On the other hand, I was listening to Coast-to-Coast where a guest was deriding the “overblown” concern about prostate cancer, since it “only” accounted for 3.6 percent of deaths among men; not that I was surprised by this claim, since C-to-C has a tendency to have guests who see conspiracies everywhere. Nevertheless it is somewhat ironic, since this death rate is higher than that of women who will die of breast cancer as a percent of all causes. Obviously, the fact that breast cancer is probably the most politicized illness in history has shielded it from such complaints. It is also, it seems to me, somewhat disturbing “advice” given that men in general seem less concerned with their health than women are to begin with; Bill Clinton, the very picture of health and vitality in his mid-fifties, succumbed to a heart attack, aided by his supposed addiction to McDonald’s burgers and fries. I’m sure many people remember how ghastly weak and shriveled he appeared after his surgery; many men are not even as “lucky” as he was to survive it.

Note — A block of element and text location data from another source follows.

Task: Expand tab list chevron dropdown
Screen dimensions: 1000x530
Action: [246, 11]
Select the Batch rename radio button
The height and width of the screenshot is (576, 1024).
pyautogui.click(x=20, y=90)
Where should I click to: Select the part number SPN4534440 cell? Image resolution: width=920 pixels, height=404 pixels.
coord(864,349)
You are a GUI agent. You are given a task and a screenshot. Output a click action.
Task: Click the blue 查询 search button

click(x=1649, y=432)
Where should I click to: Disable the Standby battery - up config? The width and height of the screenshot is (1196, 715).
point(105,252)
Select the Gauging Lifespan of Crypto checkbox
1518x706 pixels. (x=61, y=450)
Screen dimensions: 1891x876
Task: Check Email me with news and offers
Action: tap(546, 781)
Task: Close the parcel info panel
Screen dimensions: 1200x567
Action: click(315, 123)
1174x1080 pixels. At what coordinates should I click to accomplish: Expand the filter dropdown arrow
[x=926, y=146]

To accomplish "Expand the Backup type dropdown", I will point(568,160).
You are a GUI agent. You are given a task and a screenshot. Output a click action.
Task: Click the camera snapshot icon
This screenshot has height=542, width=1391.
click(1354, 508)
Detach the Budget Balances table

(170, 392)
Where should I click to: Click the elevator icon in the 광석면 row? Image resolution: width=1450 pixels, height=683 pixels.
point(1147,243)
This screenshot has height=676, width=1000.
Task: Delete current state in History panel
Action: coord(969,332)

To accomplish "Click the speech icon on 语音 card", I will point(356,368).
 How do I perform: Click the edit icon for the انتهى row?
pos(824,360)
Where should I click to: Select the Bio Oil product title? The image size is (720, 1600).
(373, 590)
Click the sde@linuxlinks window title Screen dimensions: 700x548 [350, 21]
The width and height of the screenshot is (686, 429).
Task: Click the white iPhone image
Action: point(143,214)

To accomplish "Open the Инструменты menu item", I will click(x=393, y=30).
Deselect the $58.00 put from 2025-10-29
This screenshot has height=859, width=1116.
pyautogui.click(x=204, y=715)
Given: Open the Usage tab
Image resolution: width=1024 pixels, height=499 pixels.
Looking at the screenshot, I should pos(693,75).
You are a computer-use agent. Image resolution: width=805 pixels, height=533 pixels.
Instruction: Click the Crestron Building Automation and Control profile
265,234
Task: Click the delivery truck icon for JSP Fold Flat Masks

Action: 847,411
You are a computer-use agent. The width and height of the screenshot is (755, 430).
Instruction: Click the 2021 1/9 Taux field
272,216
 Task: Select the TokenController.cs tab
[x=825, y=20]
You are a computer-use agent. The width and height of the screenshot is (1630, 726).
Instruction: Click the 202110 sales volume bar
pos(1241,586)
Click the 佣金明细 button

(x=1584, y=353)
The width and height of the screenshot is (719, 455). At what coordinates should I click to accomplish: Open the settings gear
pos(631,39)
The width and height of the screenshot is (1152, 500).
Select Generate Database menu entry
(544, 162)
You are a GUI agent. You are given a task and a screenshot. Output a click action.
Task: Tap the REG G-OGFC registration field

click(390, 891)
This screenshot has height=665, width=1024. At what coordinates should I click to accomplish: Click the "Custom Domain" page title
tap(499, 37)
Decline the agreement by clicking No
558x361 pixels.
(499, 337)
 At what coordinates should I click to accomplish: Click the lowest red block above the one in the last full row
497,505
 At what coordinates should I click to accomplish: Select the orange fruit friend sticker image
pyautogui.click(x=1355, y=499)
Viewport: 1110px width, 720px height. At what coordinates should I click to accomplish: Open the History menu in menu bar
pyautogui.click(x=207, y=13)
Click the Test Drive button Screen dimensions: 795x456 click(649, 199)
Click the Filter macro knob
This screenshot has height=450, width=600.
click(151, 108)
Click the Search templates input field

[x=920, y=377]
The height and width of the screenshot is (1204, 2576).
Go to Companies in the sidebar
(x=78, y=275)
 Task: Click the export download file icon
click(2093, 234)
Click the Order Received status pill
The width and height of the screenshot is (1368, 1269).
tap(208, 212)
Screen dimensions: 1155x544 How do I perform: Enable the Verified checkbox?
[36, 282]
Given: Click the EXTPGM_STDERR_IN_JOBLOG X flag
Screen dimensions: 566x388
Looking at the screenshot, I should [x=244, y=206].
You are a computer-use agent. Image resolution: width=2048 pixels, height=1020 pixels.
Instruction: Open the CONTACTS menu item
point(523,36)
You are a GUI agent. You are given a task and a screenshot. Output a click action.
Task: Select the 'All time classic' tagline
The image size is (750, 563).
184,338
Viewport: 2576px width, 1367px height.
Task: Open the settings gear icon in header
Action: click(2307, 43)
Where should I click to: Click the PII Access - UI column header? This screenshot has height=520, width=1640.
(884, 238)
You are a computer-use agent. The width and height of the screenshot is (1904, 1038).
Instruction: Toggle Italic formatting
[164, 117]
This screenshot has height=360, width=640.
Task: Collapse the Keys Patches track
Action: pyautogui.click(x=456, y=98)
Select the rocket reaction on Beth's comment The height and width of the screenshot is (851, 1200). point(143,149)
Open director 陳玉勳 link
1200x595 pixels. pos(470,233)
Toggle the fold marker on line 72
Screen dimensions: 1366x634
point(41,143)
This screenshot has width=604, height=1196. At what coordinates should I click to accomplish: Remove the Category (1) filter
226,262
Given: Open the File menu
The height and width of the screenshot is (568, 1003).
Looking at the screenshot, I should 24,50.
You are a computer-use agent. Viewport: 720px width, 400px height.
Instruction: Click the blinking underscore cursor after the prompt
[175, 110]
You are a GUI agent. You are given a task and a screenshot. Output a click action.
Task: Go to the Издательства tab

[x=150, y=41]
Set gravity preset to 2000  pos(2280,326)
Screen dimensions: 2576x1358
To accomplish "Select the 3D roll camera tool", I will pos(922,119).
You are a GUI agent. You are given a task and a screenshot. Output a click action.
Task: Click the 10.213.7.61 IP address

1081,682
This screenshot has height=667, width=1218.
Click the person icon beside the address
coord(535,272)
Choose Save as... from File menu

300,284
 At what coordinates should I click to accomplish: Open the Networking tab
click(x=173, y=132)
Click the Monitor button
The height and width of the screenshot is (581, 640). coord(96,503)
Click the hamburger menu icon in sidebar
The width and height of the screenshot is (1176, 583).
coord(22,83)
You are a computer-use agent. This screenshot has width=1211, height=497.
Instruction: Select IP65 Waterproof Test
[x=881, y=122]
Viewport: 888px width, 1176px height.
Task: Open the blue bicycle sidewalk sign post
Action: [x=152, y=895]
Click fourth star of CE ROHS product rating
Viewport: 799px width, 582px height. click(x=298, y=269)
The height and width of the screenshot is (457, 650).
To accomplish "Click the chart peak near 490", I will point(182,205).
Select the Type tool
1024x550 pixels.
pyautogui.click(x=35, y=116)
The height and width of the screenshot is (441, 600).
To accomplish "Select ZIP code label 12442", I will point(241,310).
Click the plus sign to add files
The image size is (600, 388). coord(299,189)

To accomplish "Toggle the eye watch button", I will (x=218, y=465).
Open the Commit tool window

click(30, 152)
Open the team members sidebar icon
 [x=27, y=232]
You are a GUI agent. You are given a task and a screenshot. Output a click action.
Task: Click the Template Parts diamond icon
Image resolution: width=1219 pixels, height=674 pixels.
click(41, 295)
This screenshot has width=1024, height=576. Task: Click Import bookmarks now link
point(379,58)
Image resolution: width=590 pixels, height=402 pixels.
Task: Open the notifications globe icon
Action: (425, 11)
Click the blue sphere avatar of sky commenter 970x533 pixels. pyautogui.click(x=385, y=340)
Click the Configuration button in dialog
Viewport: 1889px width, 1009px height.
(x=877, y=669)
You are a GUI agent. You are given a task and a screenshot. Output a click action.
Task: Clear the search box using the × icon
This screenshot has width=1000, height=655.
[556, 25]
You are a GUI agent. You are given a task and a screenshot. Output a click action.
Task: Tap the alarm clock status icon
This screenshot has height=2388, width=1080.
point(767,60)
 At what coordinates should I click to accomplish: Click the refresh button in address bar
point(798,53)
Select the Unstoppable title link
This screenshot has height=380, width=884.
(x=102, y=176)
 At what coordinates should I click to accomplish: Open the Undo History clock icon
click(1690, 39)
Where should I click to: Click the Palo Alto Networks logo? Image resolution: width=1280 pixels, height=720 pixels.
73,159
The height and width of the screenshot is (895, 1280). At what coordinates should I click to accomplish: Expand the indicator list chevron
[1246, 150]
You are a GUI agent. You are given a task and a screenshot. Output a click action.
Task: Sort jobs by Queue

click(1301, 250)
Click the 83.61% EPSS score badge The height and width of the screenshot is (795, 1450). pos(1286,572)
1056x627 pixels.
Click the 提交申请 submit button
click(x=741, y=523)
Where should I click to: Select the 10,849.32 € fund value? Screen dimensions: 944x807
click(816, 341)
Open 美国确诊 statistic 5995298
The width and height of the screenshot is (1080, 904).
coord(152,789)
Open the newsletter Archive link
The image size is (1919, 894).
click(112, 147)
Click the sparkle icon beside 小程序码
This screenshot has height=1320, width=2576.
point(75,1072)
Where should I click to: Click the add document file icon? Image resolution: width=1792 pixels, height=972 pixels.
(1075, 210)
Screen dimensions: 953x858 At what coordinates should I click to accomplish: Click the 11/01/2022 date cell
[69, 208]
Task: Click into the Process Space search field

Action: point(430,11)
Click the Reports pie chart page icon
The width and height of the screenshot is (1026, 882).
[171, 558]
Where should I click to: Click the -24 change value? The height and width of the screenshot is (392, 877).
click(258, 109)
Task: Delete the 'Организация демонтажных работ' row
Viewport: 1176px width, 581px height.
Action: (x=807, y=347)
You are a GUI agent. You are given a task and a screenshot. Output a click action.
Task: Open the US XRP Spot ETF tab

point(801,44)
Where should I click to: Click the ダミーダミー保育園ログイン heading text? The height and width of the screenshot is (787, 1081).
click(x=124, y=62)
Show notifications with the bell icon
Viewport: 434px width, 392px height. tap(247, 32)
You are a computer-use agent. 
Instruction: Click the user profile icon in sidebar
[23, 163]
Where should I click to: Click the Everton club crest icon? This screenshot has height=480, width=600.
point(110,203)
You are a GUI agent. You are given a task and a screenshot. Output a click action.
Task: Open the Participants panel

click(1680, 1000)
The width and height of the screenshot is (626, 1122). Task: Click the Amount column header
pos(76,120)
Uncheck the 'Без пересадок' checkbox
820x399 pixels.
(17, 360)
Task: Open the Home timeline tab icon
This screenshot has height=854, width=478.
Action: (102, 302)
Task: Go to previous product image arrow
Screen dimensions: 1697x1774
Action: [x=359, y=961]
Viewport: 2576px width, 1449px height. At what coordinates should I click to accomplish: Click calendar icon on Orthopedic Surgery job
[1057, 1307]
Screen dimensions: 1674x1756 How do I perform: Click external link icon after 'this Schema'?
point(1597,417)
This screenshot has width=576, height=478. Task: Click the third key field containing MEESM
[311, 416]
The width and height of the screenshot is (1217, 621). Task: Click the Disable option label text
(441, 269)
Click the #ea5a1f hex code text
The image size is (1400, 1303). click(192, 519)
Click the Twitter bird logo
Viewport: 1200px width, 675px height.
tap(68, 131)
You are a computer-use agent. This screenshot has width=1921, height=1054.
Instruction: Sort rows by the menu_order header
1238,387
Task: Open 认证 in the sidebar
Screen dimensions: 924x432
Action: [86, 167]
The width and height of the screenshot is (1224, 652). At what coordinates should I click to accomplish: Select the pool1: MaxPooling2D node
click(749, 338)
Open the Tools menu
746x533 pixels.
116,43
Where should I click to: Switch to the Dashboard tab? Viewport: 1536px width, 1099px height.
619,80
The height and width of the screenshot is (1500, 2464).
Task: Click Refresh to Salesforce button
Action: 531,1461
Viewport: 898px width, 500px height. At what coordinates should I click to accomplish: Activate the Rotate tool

There are other issues along these lines I could discuss—the media’s knee-jerk support of any claim of female victimization (the “war against women” shouts CNN’s hysterical shouter Jane Velez-Mitchell), Judge Sluggo squashing Mr. Bill like a bug in divorce and child custody courts everywhere while cleaning out his bank account, and the University of Washington’s call for male “volunteers” to help them deal with domestic violence. Is UW acknowledging the fact that unbiased studies suggest that fifty percent of domestic violence incidents are initiated by women? What planet do you think you are on? Pluto? Might as well be; Pluto isn’t even a planet anymore. No, UW wants to experiment on men with new anger management techniques to “help” them deal with their personal issues—and continue the pattern of only addressing half the problem, thus insuring that domestic violence (over-blown or not) continues to be a problem. Or I could discuss what it felt like being the only male in the audience listening to a visiting lecturer named Catherine MacKinnon, who I had never heard of; an instructor told me that I would learn something useful, which I have to admit I did. Like all heterosexual sex is rape.
I will end this conversation on this note: I once saw a YMCA television ad promoting a “self-esteem” camp—for girls. Isn’t that what the YWCA is for? Whatever happened to the place where a young man down on his luck could go? It is a pointless question, because nobody wants to answer a question they don’t want asked in the first place.